Tamil Nadu is swarming with language channels—Raj TV, Gemini TV, JJ TV, Vijay TV (which is owned by liquor baron Vijay Mallya)—but SUN has held its own against the competition. In sharp contrast, Kerala's Asianet and Andhra Pradesh's Eenadu TV (ETV) have faced no rivalry so far. But their growth over the past year has been no less spectacular. ETV was launched in August 1995 by media magnate Ramoji Rao's Eenadu Group and in under a year its penetration has doubled in Andhra Pradesh, which has seven crore Telugu-speaking people and well over 50 lakh TV-owning households. To begin with, ETV had a reach of 17 lakh homes. Today, that figure has spiralled to nearly 30 lakh. No wonder transnationals like Coca-Cola, Pepsi, Cadbury's and O'Clock are falling over each other to secure branding/naming rights to the channel's more popular programmes.

Isn't the time ripe for expansion? "We are in the process of consolidating our position at present," says A.S. Oberoi, the Telugu channel's marketing manager for northern India. ETV, which currently airs 18 hours a day, is all set to go round the clock "by the first or second week of June".

Speaking the language of the people and keeping them abreast of every little thing that has a bearing on their lives, as it did to great effect during the Lok Sabha and assembly elections, Asianet has carved out a niche for itself in Kerala. "The channel has become extremely popular among common Malayalees," says T.N. Gopa-kumar, Asianet's producer. The Malayalamchannel, which gave Doordarshan a run for its money during the coverage of the recent elections, is expected to gross over Rs 40 crore during the current financial year.

Not surprisingly, at Asianet ambitious expansion plans are on the anvil. Channel chief Sashi Kumar, who heads a team of 150 young TV professionals, has revealed in recent interviews that he will soon be launching a new Malayalam channel exclusively for residents of Kerala. The existing Asianet channel is meant not only for Malayalees living in the state, but also for the diaspora, especially in the Gulf. "It is impossible for any centralised channel to capture the vibrancy of the plurality of our country," says Gopakumar. "To be successful in the business of mass communication, one has to speak the language of the people, which is not Hindi for the majority of Indians."

 But it's not language alone. Cultural predilections, too, play a significant role here. "Local forms of entertainment, performing arts and cinema," argues Gopakumar, "are vastly different from the Delhi-centric, Government-sponsored culture and the Bombay-based Hindi film culture. We are sensitive to this difference and hence successful."

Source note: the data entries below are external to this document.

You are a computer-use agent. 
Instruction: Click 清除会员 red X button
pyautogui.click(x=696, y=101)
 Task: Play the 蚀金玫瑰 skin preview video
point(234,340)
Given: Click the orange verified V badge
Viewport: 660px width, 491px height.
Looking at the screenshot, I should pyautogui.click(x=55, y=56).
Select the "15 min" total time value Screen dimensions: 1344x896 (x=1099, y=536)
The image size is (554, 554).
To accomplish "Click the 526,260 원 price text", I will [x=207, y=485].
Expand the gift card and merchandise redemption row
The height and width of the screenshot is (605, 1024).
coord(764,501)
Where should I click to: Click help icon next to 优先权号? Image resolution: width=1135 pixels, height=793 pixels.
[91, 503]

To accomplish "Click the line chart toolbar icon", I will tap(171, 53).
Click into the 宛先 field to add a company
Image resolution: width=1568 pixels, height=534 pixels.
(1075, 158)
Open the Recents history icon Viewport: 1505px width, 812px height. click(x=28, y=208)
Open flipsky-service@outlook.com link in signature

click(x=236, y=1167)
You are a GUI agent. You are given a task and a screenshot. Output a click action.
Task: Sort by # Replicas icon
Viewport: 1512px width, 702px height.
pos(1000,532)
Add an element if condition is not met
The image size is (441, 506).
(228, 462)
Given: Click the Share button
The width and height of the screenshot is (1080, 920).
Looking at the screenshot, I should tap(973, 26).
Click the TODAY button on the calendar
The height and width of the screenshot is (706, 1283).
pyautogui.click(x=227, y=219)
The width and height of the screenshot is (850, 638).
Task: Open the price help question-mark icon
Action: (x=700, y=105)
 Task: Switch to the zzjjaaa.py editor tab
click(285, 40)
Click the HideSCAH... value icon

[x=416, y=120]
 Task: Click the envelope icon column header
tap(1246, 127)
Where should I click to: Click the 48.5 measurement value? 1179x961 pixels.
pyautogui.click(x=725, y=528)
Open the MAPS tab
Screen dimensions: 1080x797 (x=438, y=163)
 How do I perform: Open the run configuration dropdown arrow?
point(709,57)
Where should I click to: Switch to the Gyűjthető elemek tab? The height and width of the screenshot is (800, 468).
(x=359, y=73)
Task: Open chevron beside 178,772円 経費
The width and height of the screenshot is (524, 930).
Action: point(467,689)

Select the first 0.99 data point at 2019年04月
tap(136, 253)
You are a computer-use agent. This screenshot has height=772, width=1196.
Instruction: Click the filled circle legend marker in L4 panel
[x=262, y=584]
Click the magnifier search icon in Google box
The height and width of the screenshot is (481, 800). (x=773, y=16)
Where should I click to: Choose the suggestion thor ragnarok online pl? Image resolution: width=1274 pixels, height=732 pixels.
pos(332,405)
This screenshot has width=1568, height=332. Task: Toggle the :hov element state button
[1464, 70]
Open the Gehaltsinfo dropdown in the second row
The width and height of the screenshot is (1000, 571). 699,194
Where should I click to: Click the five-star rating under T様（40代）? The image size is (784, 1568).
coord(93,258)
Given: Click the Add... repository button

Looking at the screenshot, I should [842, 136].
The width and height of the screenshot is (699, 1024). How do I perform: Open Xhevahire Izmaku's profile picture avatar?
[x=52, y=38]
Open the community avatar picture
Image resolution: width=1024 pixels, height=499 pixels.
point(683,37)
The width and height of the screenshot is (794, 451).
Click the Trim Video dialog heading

 Sensitivity to the average Gujarati TV viewer's cultural needs will be the guiding principle for Jain, too. "Gujaratis, like any other Indian linguistic group, are very proud of their culture and language. Justifiably so, after all Gujarat is rich in folk forms in the fields of art, music, theatre and literature. These are the forms that we will tap liberally for our channel," says Jain.

For many smaller advertisers, too, a language channel, with its concentrated viewership, offers a more viable platform than the national channels. "On YES Gujarati, for instance, a manufacturer who sells his products only in Gujarat doesn't have to pay through his nose to reach his specific target," says Jain.

So, as the whole wide world slips into our homes in the form of electronic images—countless, ceaseless, seamless—the satellite TV industry's focus seems to be shifting inwards: think local, act local is the new catch phrase.